## Start SUPPLIED DATA

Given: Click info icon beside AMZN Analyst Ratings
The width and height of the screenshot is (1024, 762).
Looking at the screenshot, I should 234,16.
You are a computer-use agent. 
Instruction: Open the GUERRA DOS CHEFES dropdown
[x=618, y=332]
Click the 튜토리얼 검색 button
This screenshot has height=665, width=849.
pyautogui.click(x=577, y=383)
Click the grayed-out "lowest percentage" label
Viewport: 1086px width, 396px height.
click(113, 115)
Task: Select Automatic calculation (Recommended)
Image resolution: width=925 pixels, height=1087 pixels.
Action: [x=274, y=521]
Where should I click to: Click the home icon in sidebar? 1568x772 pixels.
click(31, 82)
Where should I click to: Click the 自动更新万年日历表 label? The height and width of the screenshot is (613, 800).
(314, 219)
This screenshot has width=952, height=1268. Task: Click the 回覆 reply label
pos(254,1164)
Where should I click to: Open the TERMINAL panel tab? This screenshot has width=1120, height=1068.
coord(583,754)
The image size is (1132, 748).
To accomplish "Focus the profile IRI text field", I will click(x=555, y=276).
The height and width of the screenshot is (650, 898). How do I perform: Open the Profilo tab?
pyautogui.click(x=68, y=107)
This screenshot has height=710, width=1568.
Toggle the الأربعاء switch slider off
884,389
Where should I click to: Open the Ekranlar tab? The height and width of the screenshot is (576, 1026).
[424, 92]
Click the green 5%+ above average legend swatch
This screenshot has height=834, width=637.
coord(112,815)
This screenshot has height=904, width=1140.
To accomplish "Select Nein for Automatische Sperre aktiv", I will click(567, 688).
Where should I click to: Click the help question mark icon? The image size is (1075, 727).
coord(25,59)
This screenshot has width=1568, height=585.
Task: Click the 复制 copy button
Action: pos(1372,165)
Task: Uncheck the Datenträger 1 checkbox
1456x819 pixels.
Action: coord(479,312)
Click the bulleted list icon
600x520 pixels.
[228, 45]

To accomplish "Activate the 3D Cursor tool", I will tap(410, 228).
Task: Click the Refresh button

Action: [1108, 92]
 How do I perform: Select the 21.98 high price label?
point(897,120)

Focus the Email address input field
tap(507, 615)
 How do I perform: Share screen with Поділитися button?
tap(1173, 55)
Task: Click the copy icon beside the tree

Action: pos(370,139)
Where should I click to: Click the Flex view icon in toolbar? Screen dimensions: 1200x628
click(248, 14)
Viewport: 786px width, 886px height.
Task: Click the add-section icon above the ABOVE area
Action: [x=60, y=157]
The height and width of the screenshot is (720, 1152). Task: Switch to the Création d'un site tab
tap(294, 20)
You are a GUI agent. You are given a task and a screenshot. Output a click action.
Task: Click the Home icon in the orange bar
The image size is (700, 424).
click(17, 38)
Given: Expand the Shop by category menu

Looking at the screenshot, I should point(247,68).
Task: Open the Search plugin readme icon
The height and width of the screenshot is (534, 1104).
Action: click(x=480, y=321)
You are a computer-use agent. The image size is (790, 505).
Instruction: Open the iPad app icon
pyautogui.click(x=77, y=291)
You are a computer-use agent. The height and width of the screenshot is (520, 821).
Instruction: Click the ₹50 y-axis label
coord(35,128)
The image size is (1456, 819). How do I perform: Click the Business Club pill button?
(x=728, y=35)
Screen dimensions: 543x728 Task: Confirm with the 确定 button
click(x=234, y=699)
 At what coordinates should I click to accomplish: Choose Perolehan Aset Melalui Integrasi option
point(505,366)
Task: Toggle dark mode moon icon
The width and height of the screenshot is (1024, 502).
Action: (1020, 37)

## End SUPPLIED DATA

WORK TO COMPLETE => Count how many lines in the records contain the string "button", and reply with that number alone.

SOLUTION TO THIS PROBLEM => 6